[Problem to work on]: In the entries that follow, the lines from the line containing "Click the نام تحویل گیرنده placeholder text" up to and including the line containing "the 4G Stick" must be copied exactly, with pictures omitted.

[Information supplied]:

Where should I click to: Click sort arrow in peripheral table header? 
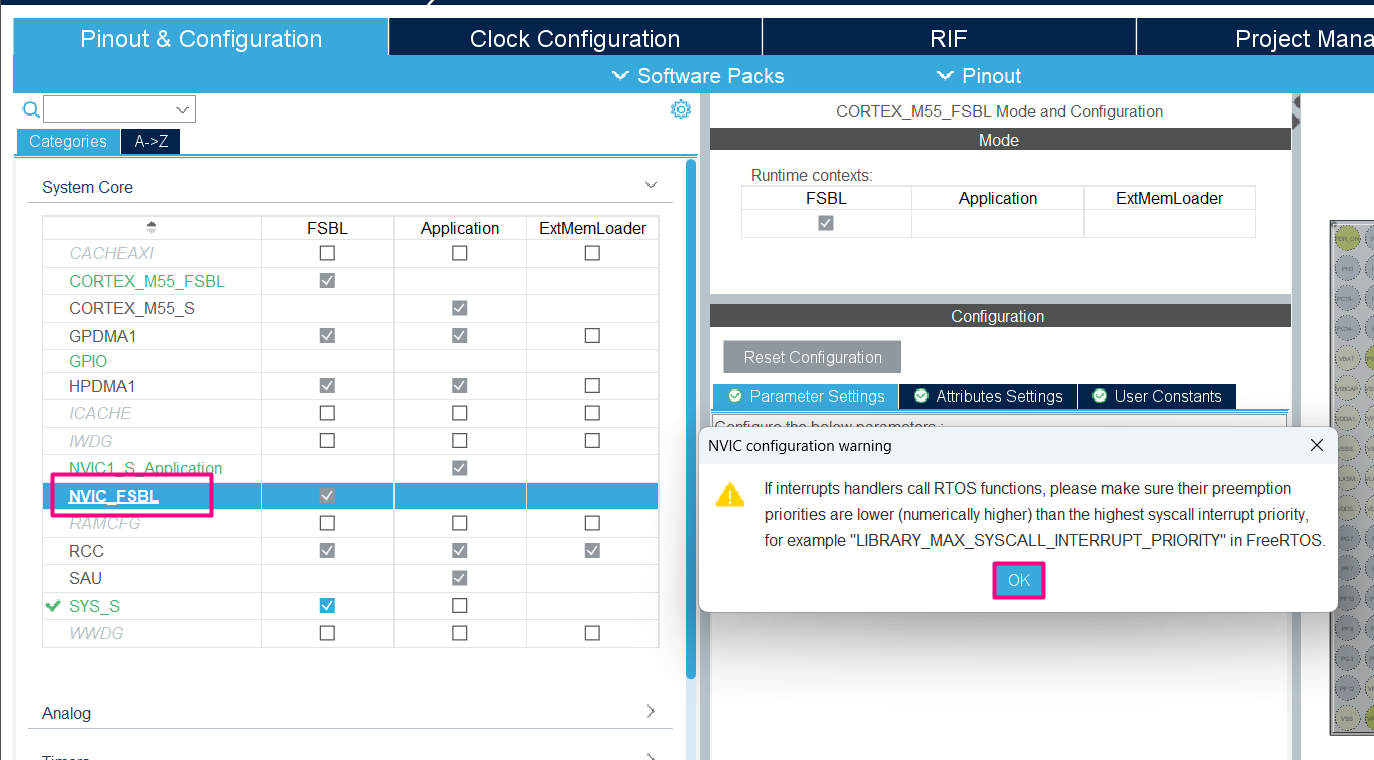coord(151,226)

---

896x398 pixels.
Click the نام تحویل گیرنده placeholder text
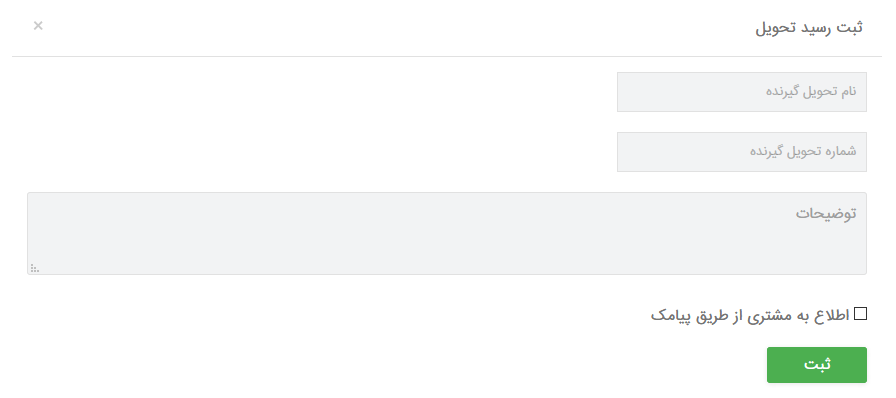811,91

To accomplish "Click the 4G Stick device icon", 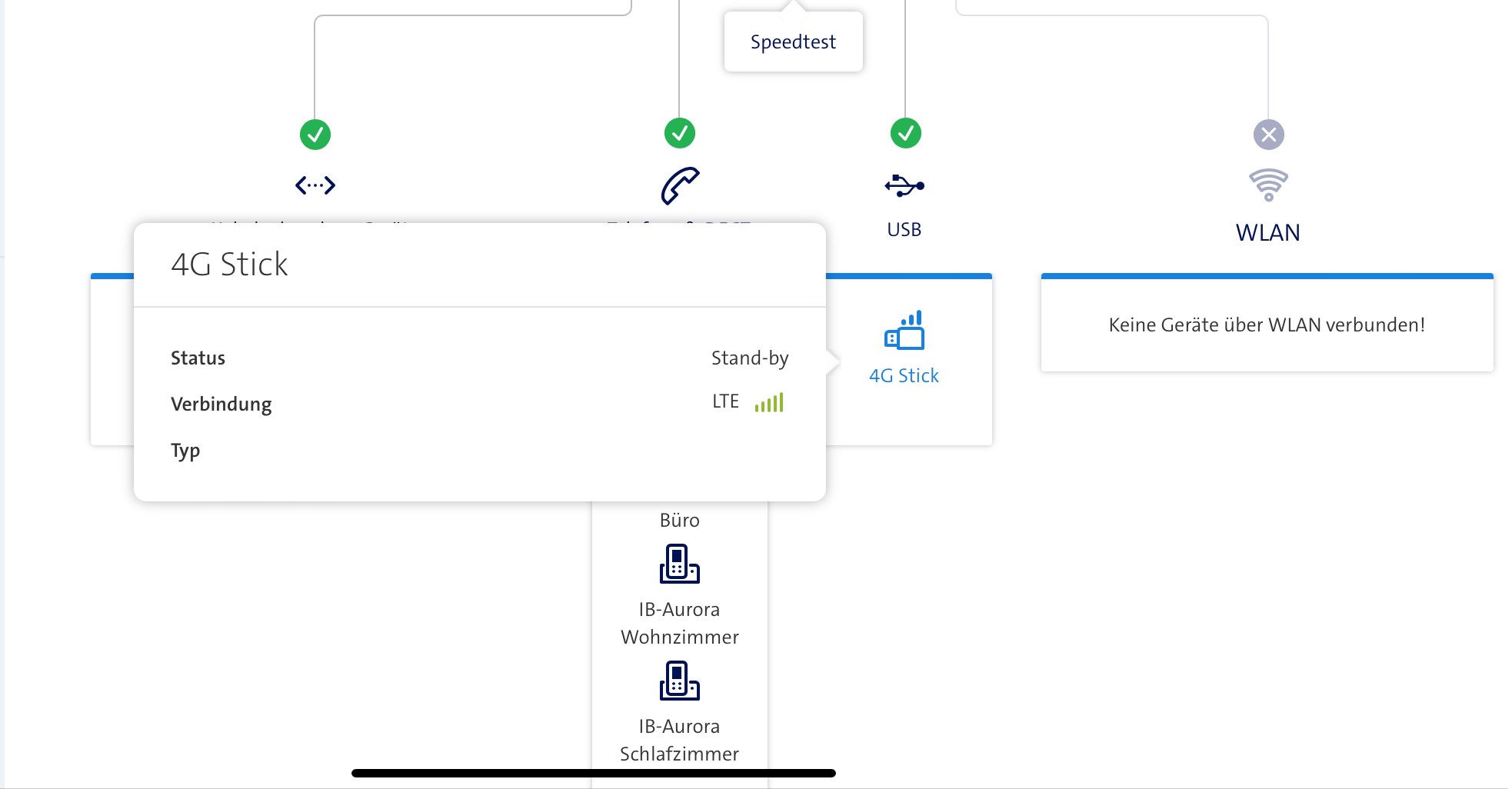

[Answer section]:
Click the نام تحویل گیرنده placeholder text
811,91

To accomplish "Click the 4G Stick device icon", 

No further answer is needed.